# What to produce:
For the entries below, print exactly the lines between the line holding "Task: Click the purple Visual Studio logo" and the line holding "has height=961, width=1232.", inclusive, and nothing else.
BEGIN Extracted records
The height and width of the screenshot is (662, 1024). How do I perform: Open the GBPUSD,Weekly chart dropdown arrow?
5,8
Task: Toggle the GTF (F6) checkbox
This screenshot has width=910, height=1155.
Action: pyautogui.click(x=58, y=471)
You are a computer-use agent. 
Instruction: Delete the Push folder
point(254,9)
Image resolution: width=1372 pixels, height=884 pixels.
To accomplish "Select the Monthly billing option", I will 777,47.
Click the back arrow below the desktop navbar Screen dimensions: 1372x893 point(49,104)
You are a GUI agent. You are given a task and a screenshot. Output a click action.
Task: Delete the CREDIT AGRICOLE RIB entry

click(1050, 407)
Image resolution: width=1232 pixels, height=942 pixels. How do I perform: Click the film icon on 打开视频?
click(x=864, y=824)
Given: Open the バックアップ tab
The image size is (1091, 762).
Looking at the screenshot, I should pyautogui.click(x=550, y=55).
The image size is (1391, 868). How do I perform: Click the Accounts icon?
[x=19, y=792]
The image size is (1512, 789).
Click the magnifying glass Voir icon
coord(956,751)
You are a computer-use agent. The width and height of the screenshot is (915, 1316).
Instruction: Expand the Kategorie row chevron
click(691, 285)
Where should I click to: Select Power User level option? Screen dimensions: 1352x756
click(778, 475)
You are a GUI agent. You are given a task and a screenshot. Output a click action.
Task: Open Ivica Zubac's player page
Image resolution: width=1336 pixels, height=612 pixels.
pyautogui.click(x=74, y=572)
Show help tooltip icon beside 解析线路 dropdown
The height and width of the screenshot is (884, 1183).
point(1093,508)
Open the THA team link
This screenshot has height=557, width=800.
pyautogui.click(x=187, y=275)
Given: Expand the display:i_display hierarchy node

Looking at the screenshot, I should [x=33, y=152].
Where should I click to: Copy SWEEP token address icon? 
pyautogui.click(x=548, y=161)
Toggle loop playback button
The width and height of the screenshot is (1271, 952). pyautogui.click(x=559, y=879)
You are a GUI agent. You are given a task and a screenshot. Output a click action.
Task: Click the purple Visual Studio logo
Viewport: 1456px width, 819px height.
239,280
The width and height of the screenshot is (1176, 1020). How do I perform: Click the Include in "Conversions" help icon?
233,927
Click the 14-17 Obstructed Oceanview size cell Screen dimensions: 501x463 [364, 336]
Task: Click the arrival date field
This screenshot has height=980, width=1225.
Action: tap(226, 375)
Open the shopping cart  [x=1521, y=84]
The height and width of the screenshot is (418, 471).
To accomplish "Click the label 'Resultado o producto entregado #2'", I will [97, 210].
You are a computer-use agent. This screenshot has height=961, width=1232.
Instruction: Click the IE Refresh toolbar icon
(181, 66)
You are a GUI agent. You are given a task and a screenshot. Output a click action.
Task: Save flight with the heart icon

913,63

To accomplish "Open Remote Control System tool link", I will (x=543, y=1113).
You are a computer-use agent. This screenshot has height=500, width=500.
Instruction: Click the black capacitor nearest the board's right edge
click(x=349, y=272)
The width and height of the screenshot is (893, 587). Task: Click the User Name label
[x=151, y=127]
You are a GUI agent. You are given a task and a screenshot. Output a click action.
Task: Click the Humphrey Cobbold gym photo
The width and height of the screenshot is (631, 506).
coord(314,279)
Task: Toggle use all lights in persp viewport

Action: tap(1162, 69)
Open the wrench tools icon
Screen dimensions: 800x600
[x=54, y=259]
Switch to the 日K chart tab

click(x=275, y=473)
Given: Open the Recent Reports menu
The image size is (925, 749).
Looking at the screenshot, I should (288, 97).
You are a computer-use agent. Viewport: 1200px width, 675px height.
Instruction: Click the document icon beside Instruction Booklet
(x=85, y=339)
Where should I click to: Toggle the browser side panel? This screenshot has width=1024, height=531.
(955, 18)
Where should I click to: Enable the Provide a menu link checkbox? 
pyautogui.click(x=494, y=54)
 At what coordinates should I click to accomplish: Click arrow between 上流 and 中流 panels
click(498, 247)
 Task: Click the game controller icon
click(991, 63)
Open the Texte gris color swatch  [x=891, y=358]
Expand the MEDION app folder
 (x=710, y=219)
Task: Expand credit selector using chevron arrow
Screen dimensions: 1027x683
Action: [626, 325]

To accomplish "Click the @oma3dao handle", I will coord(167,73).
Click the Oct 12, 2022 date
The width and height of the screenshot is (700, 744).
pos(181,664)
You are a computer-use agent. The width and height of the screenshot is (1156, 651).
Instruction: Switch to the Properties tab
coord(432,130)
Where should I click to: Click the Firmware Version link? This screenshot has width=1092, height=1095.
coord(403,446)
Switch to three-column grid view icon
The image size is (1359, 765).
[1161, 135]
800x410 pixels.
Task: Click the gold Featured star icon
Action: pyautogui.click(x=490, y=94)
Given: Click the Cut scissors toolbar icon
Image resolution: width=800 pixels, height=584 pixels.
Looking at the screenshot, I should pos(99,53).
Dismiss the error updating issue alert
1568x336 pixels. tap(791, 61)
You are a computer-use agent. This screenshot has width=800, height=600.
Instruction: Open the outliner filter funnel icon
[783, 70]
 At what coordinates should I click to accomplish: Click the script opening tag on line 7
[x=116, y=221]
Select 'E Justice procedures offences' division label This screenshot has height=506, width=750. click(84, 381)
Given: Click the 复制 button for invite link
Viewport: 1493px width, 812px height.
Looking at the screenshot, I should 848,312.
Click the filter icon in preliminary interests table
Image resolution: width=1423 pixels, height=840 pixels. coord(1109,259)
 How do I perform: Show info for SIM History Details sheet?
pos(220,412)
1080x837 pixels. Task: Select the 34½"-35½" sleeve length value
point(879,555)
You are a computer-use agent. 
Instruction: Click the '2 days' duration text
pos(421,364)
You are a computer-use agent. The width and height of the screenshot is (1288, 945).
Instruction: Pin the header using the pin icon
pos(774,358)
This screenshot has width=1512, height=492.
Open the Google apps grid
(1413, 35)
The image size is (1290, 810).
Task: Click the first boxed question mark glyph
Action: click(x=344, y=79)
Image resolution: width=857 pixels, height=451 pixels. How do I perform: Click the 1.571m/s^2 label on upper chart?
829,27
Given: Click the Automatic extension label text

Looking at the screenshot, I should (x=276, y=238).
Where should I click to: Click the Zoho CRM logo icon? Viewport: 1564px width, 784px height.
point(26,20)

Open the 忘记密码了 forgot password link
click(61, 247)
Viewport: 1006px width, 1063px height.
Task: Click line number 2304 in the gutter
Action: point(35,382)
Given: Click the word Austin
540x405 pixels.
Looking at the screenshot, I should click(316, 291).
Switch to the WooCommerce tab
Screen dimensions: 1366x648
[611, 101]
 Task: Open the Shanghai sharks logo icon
END Extracted records
# Response to this task:
Task: Click the purple Visual Studio logo
Viewport: 1456px width, 819px height.
239,280
The width and height of the screenshot is (1176, 1020). How do I perform: Click the Include in "Conversions" help icon?
233,927
Click the 14-17 Obstructed Oceanview size cell Screen dimensions: 501x463 [364, 336]
Task: Click the arrival date field
This screenshot has height=980, width=1225.
Action: tap(226, 375)
Open the shopping cart  [x=1521, y=84]
The height and width of the screenshot is (418, 471).
To accomplish "Click the label 'Resultado o producto entregado #2'", I will [97, 210].
You are a computer-use agent. This screenshot has height=961, width=1232.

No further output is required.